By Josephine Shaw Lowell
(Quoted from “The Survey.” Mrs. Charles Russell Lowell. Mrs. Lowell served 13 years as Charity Commissioner in New York, and in many other ways was engaged in all good causes, municipal as well as philanthropic.)
I object to the term “dependent classes,” unless in speaking of the insane. That such a class, not included among the insane, does exist among us is a fact; in more than one county of this great, rich state, there are families, as you know, who for five generations have been more or less dependent on their fellow citizens and such families constitute a class; but yet I protest against the use of this phrase in a way to suggest that the existence of such a class should be recognized except to be abolished.

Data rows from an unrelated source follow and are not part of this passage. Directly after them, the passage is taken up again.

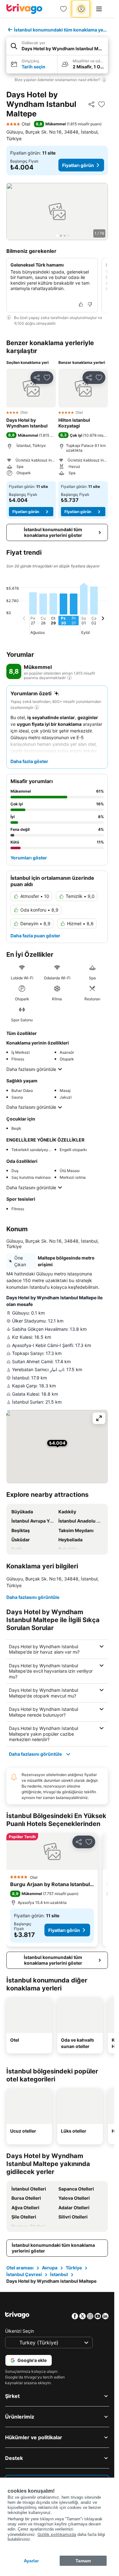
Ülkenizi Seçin (19, 2331)
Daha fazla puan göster (35, 935)
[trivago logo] (24, 9)
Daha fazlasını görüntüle (31, 1069)
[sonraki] (103, 619)
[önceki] (24, 619)
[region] (57, 211)
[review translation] (69, 677)
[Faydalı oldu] (81, 304)
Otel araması (20, 2267)
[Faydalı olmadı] (90, 304)
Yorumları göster (28, 857)
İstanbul (59, 2274)
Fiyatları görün (78, 165)
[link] (63, 9)
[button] (57, 46)
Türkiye (74, 2267)
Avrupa (49, 2267)
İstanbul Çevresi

There will always be persons who must be helped, individuals who must depend upon public relief or on private charity for maintenance, it is true, but it is a disgrace to any community to have a dependent class, and the fact of its existence is a proof that the community has done its duty neither to those who compose it, nor to those who maintain it.
The Servant Class
By Edna Kenton
Women are thinking at last, not in men’s terms, but in their own, and that in a slave class is always dynamic.... Because it has vision where the other has archaism, the “lower class” is become the higher class, self-conscious and self-poised. Not only youth, but childhood, is rebel. Art has become anarchic, and as mysteriously as Nature works everywhere, so has she worked with the servant half of the human race, stirring it to self-consciousness and action; helping to keep alive the tiny torch of revolt.